Mediaumat.news – Narasi terorisme dibangun pasca insiden penusukan Menko Polhukam Wiranto. Direktur Perlindungan Badan Nasional Penanggulangan Terorisme (BNPT), Herwan Chaidir, sebagaimana dikutip dari detik.com, Senin (14/10/2019)
“Untuk melihat yang bersangkutan itu terafiliasi kelompok teror atau tidak, bukan dari tampilan fisik, berjanggut, celana cingkrang, keningnya hitam,” kata Chaidir.

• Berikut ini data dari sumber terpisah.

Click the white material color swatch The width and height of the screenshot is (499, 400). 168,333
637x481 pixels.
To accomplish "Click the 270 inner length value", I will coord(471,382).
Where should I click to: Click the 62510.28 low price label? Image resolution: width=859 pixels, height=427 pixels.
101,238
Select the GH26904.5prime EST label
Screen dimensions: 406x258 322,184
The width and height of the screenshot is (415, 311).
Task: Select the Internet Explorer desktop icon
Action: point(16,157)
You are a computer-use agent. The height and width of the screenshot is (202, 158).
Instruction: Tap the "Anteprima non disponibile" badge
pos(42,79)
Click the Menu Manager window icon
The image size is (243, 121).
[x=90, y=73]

Menanggapi ujaran Chaidir, Direktur el Harokah Research Center, Ahmad Fathoni memberi tanggapan jika framing yang dibangun seperti itu, kepercayaan masyarakat kepada aparat akan makin tergerus.
“Disamping itu, dengan ucapan yang provokatif seperti itu justru bisa menyemai benih kebencian dari masyarakat.” Ujar Fathoni.
Fathoni juga menanggapu, operasi penyergapan sebagian terduga teroris itu menampilkan metode operasi aparat Densus 88 yang provokatif. Betapa tidak, aparat Densus mengeksekusi orang yang baru terduga teroris.
“Terhadap aparat dan bisa melahirkan aksi pembalasan. Maka wajar jika ada anggapan bahwa operasi kontraterorisme seperti itu bukannya untuk mengakhiri aksi teror, tetapi justru melanggengkan terorisme demi berbagai kepentingan dan tujuan.” Imbuh Fathoni.
“Ada beberapa kebijakan pemerintah yang dianggap sebagian pihak makin menegaskan bahwa program kontraterorisme memang menyasar Islam dan para aktifisnya.” Paparnya.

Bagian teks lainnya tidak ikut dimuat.